Bundan korkmuştum, ne de olsa koca bir dağda yalnız başımaydım. Burası oldukça ağaçlı ve karanlık bir dağdı. Bu da beni korkutmuştu.
Ağlayarak bir ağacın dibine çöktüm. Ne bir şey duyuyor, ne bir şey görüyordum. Sadece ağlıyordum.
Aniden, omzumda bir el hissettim. "Baba!" diye bir sevinç çığlığı attım ama o değildi. Genç ve yakışıklı biri bana bakıyordu. Çocuk gözüyle bile yakışıklıydı. "Sen de kimsin?" dedim korku dolu gözlerle.
"Söylemek zorunda mıyım?" dedi ters ters.
"Ha-Ha-Hayır! Değilsin!" dedim korkarak. Bir süre sessizce kaldık. Bu sessizliğimizi bozan tek şey; karnımın arada sırada guruldamasıydı.
"Bir şeyler yesene." dedi iç çekerek. Panikle etrafıma bakındım. Sırtımdaki kocaman çantamı unutmuştum. Elini çantamın içine soktu ve termosumu çıkarttı. "Bu da ne?" dedi ilgisizce.
Gözlerim hüzünle kısıldı. "Milk Shake. Hiç sevmem." dedim hüzünle.
Elimi tekrar çantama attı ama bu sefer eli boştu. "Başka bir şey yok." dedi ve elindeki termosu ağzına götürdü. Şaşkınlıkla ona baktım. "Tadı güzelmiş." dedi kaşlarını kaldırarak.
"Öyle mi? Ben de bakacağım!" dedim ve elindeki termosu kapıp ağzıma götürdüm. Haklıydı, cidden çok lezzetliydi. Böylece Milk Shake hastası olmuştum.

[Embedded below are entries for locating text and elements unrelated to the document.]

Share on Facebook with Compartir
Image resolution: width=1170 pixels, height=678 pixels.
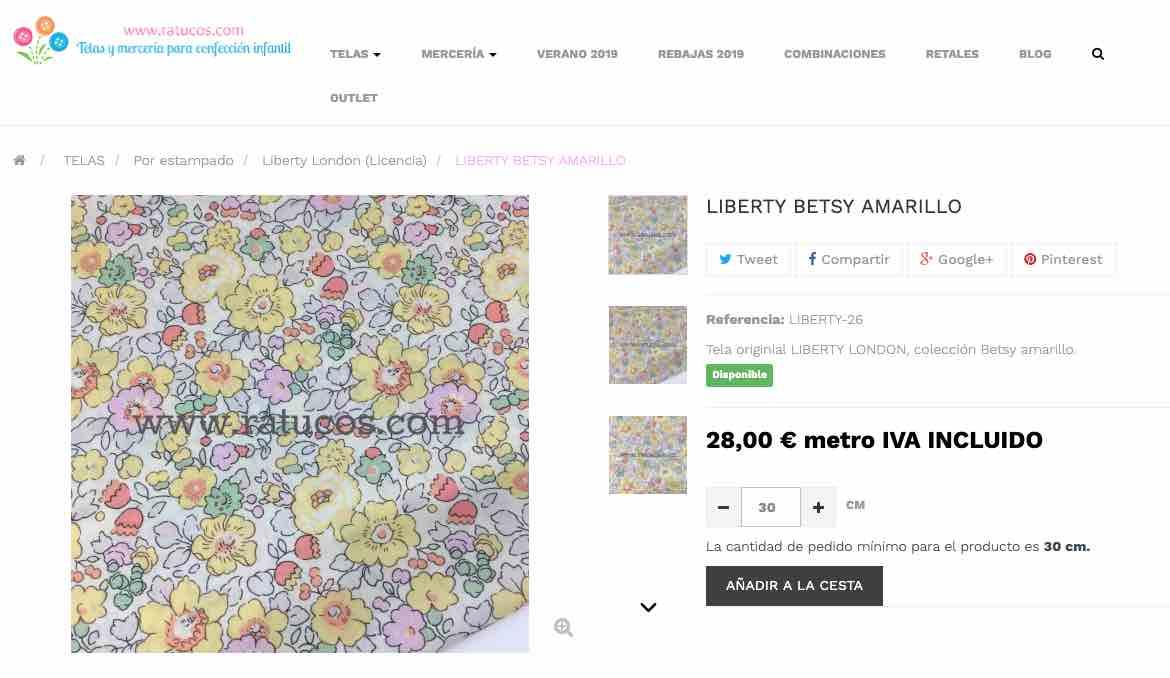pos(848,260)
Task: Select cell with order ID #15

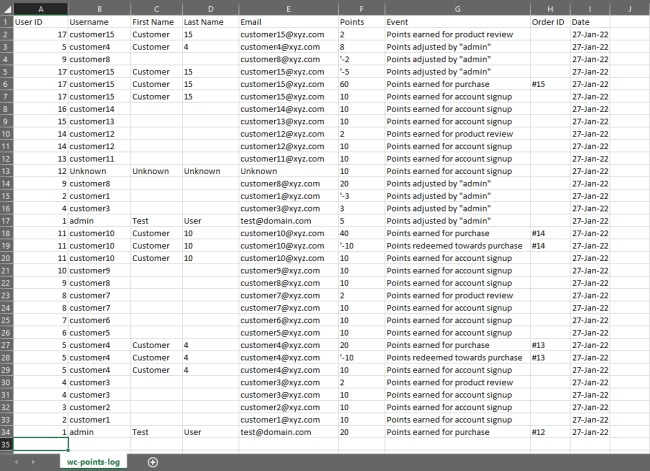Action: [550, 84]
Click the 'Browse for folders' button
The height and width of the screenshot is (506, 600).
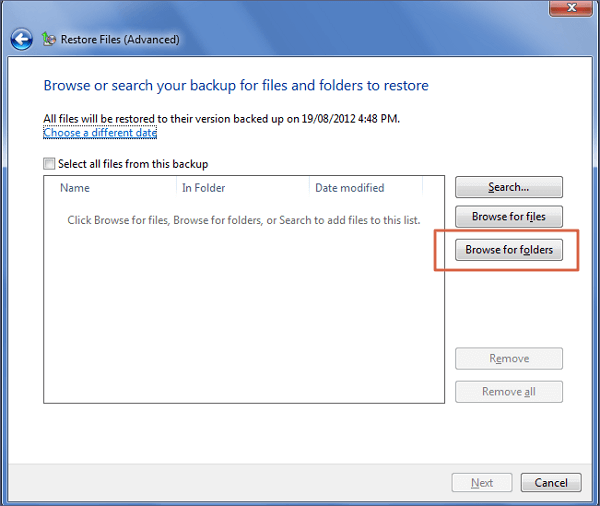click(508, 249)
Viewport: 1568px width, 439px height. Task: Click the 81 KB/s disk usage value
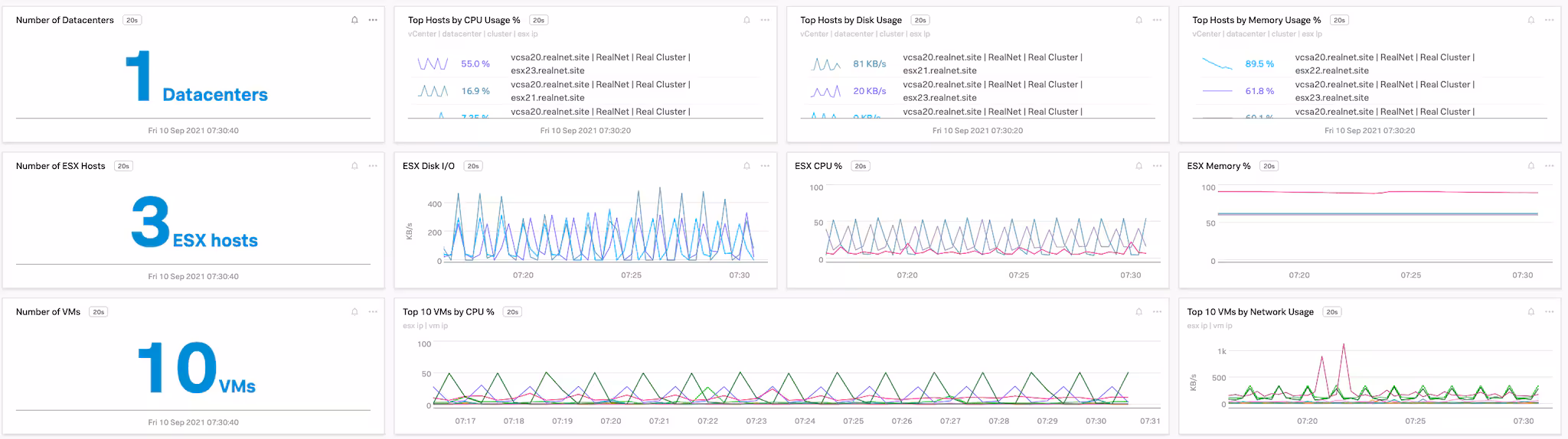pos(869,63)
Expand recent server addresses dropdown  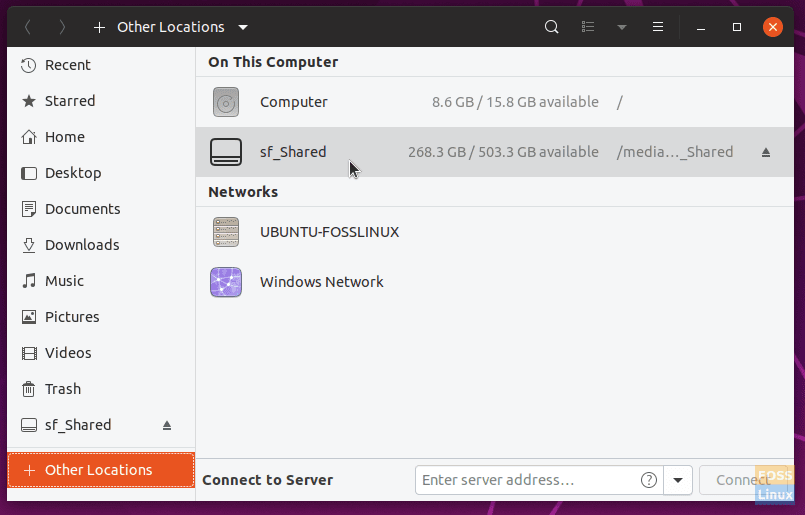[x=678, y=480]
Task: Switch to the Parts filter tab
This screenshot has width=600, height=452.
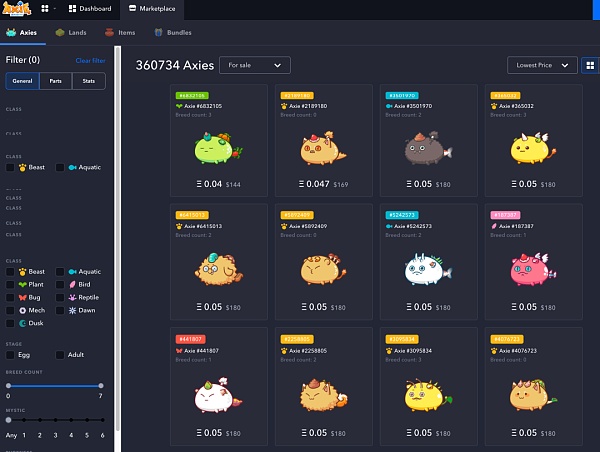Action: [x=55, y=81]
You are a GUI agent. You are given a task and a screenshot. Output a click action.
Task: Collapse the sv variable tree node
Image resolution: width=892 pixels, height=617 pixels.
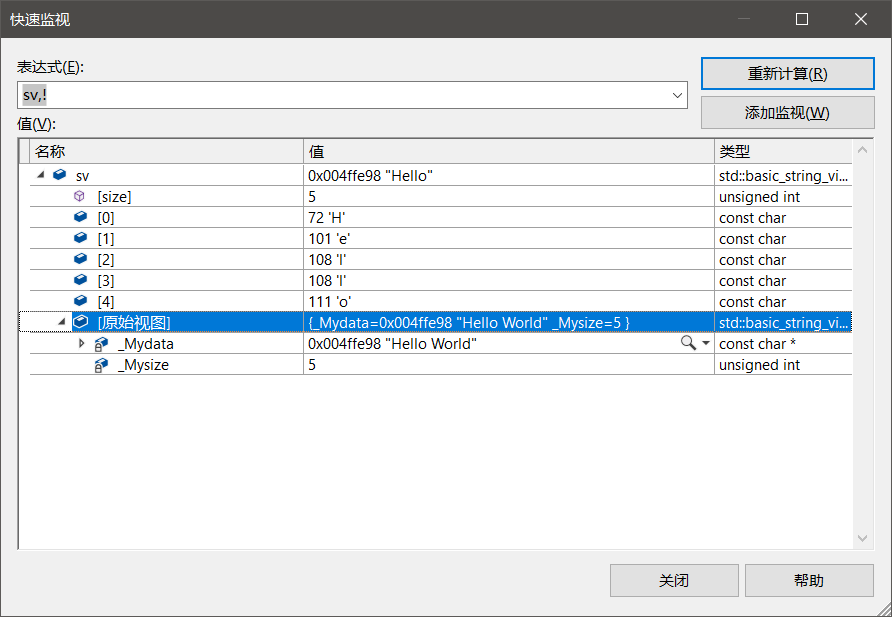[41, 174]
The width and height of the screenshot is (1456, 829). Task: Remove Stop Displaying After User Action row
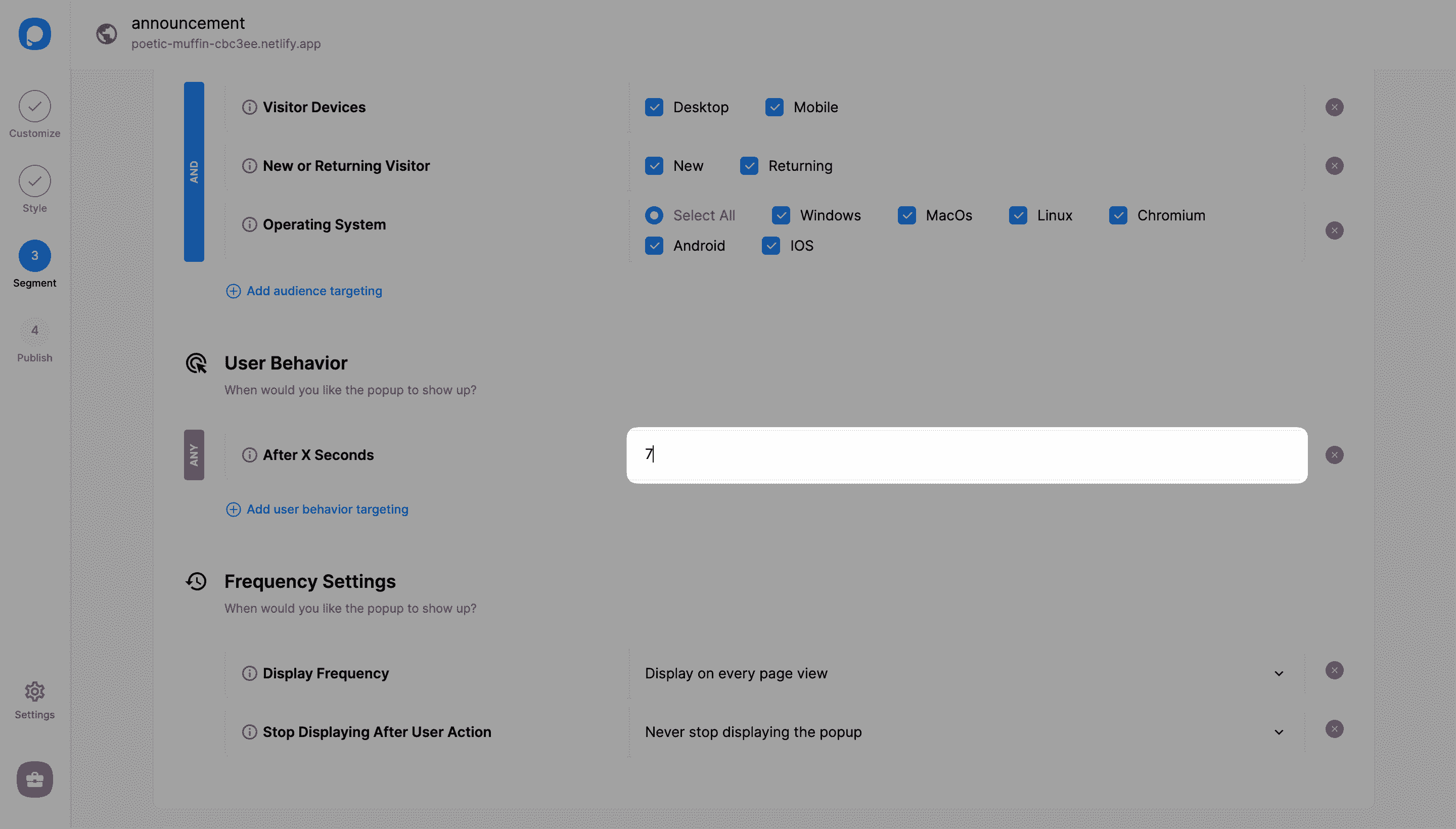tap(1334, 729)
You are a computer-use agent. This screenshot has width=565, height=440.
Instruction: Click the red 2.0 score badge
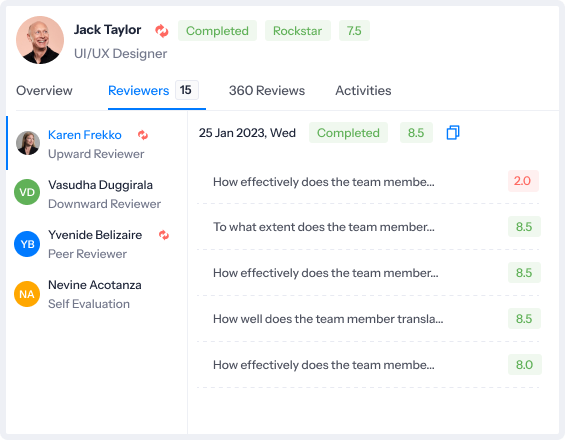point(523,181)
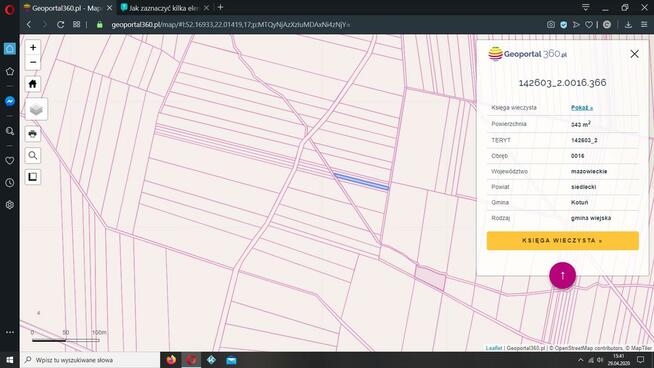Switch to the Geoportal360.pl browser tab
The width and height of the screenshot is (654, 368).
coord(68,8)

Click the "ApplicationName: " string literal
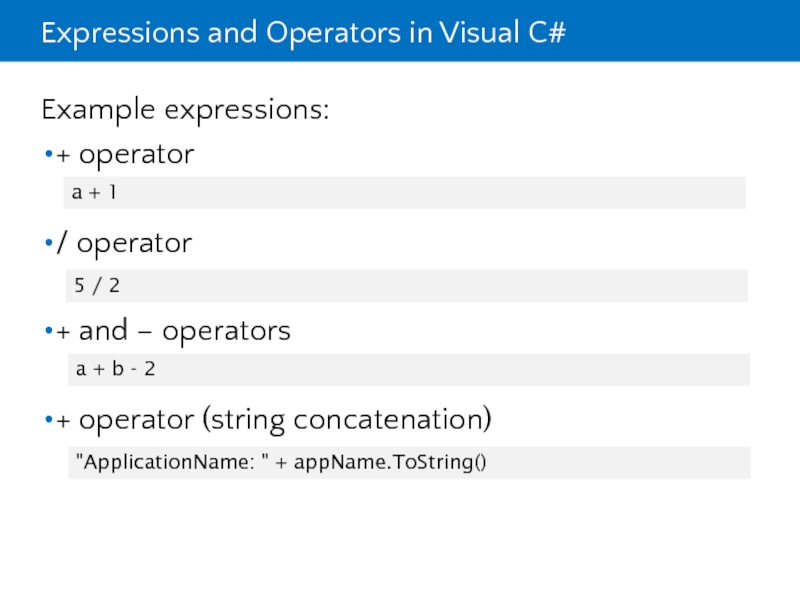[x=169, y=463]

Birkaç saat kadar bir süre daha boyunca beraber sohbet ettik. Sevdiğimiz ve sevmediğimiz şeylerden konuştuk ve daha bir sürü şey. Ama babamın uğursuz sesi sohbetimizi böldü. Beni çağırıyordu.
Hızla adını bile bilmediğim oğlana döndüm. "Seni tekrar görebilecek miyim?" diye sordum panikle.
Kafasını suratsızca salladı. "Ben her Sakura yapraklarının pembeleştiği gün burada olacağım." tepemizdeki pembe ağacı işaret etti. "İstersen gelmekte özgürsün." kafamı hızla evet manasında salladım ve ona sarıldım. Sarılınca oldukça şaşırdı.
Ondan mecburiyet yüzünden ayrılıp babamın yanına döndüm.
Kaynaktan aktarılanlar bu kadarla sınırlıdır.